Wednesday, May 13, 2009
Think Smart: A Neuroscientist's Prescription for Improving Your Brain's Performance
Author: Richard M. Restak
A leading neuroscientist and New York Times-bestselling author of Mozart's Brain and the Fighter Pilot distills the research on the brain and serves up practical, surprising, and illuminating recommendations for warding off neurological decline, cognitive function, and encouraging smarter thinking day to day.
In Think Smart, the renowned neuropsychiatrist and bestselling author Dr. Richard Restak details how each of us can improve and tone our body’s most powerful organ: the brain.
As a renowned expert on the brain, Restak knows that in the last five years there have been exciting new scientific discoveries about the brain and its performance. So he’s asked his colleagues—many of them the world’s leading brain scientists and researchers—one important question: What can I do to help my brain work more efficiently? Their surprising—and remarkably feasible—answers are at the heart of Think Smart.
Restak combines advice culled from cutting-edge research with brain-tuning exercises to show how individuals of any age can make their brain work more effectively. In the same accessible prose that made Mozart’s Brain and the Fighter Pilot a New York Times bestseller, Restak presents a wide array of practical recommendations about a variety of topics, including the crucial role sleep plays in boosting creativity, the importance of honing sensory memory, and the neuron- firing benefits of certain foods.

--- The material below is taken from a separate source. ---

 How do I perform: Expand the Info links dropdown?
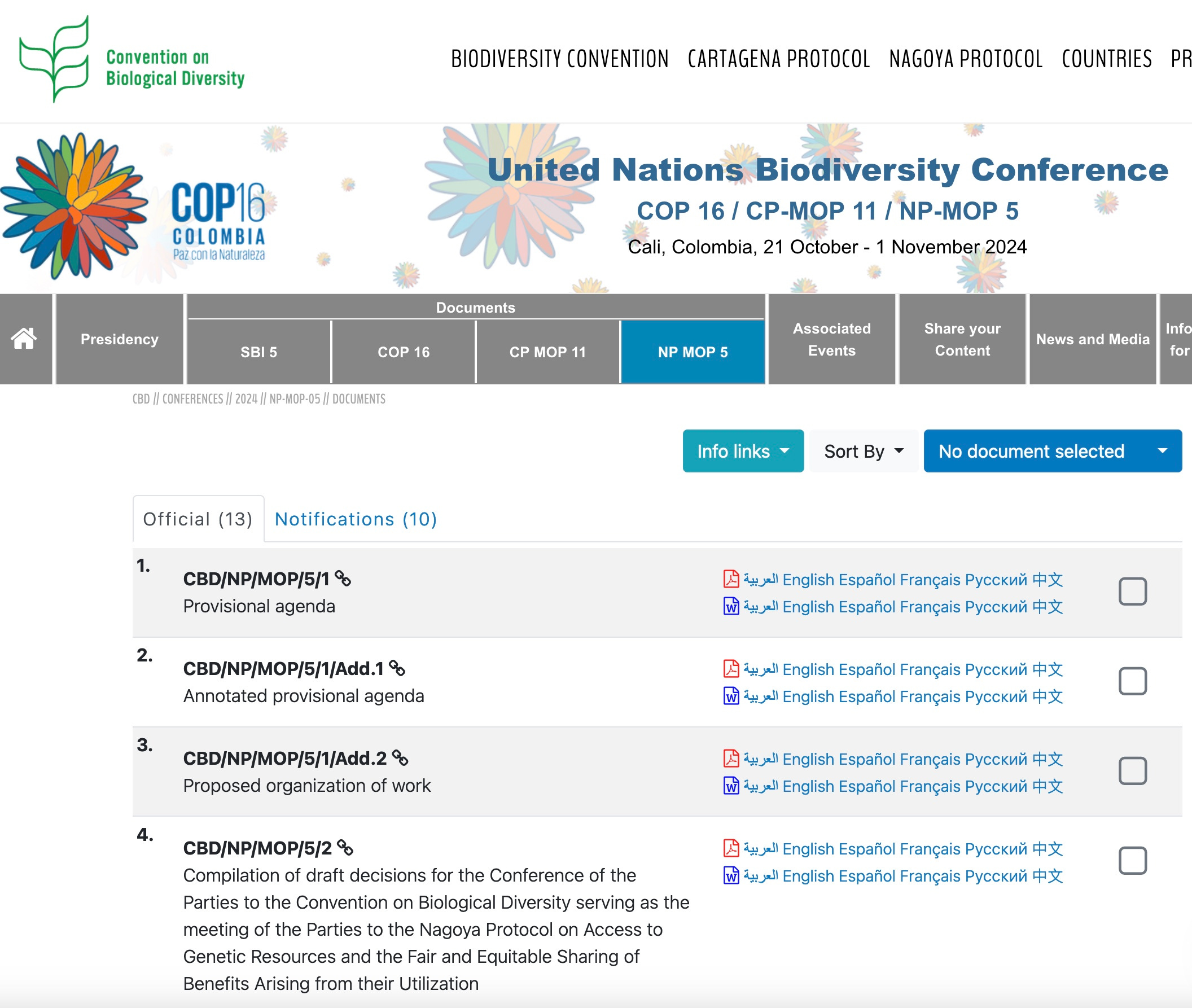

In Think Smart, the “wise, witty, and ethical Restak” (says the Smithsonian Institution) offers readers helpful suggestions for fighting neurological decline that will put every reader on the path to building a healthier, more limber brain.
About the Author
Richard Restak, M.D., is an award-winning neuroscientist, neuropsychiatrist, and clinical professor of neurology at the George Washington University Medical Center. The bestselling author of eighteen acclaimed books about the brain, including Mozart’s Brain and the Fighter Pilot and Poe’s Heart and the Mountain Climber, he has also penned dozens of articles for a variety of publications, including The Washington Post, The New York Times, the Los Angeles Times, and USA Today. He is a member of the American Psychiatric Association, the American Academy of Neurology, and the American Neuropsychiatric Association.